Rosenthal's reagent is a metallocene bis(trimethylsilyl)acetylene complex with zirconium (Cp2Zr) or titanium (Cp2Ti) used as central atom of the metallocene fragment Cp2M. Additional ligands such as pyridine or THF are commonly used as well. With zirconium as central atom and pyridine as ligand, a dark purple to black solid with a melting point of 125–126 °C is obtained. Synthesizing Rosenthal's reagent of a titanocene source yields golden-yellow crystals of the titanocene bis(trimethylsilyl)acetylene complex with a melting point of 81–82 °C. This reagent enables the generation of the themselves unstable titanocene and zirconocene under mild conditions.
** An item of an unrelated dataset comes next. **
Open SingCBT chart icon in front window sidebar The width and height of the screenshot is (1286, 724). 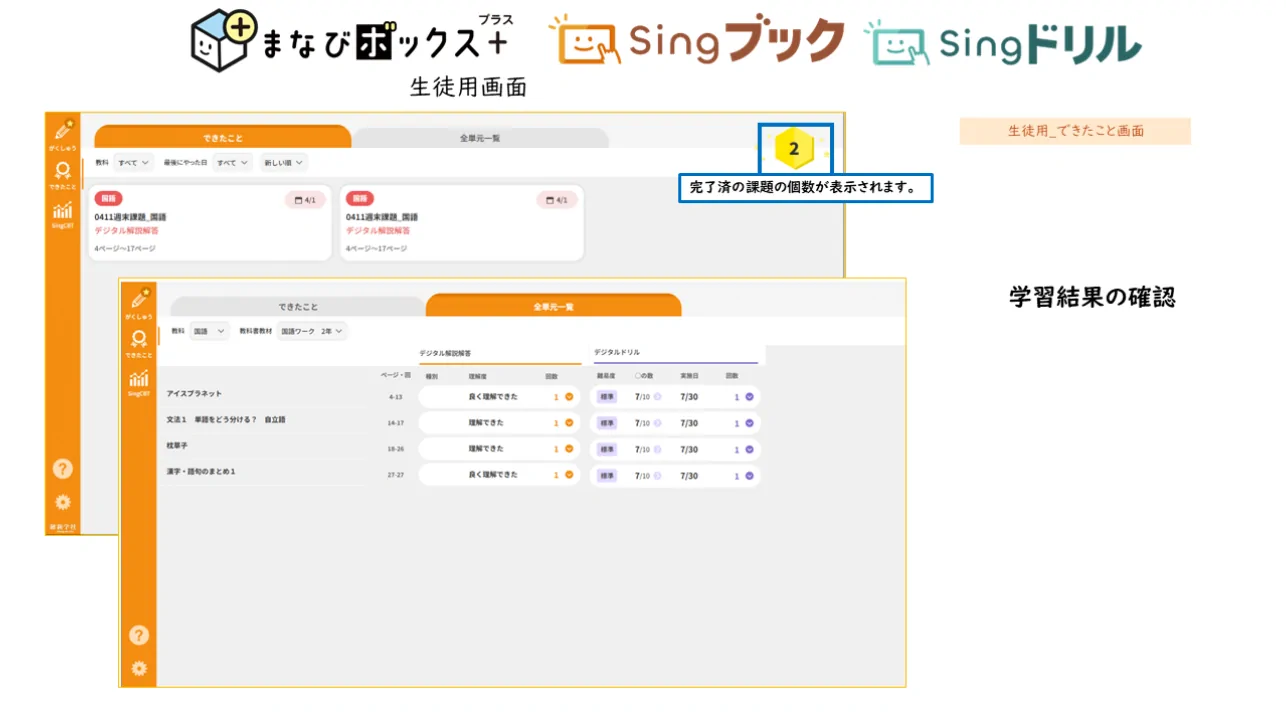139,380
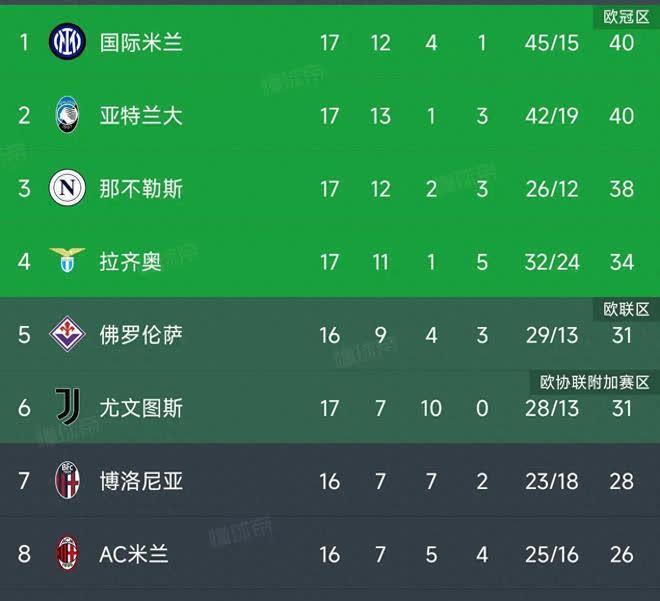Click 博洛尼亚 team name
Image resolution: width=660 pixels, height=601 pixels.
pos(141,481)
The reagent is named after the German chemist  (born 1950) and was first synthesized by him and his co-workers in 1995.

Synthesis 
Rosenthal's reagent can be prepared by reduction of titanocene or zirconocene dichloride with magnesium in the presence of bis(trimethylsilyl)acetylene in THF. The illustrated product for a titanocene complex can be represented by the resonance structures A and B. If zirconium is used as central atom, additional ligands (e.g. pyridine) are necessary for stabilization.

Application and reactions 
The main area of application is the synthesis of synthetically challenging organic structures such as macrocycles and heterometallacycles. Rosenthal's reagent allows the selective preparation of these compounds with high yields.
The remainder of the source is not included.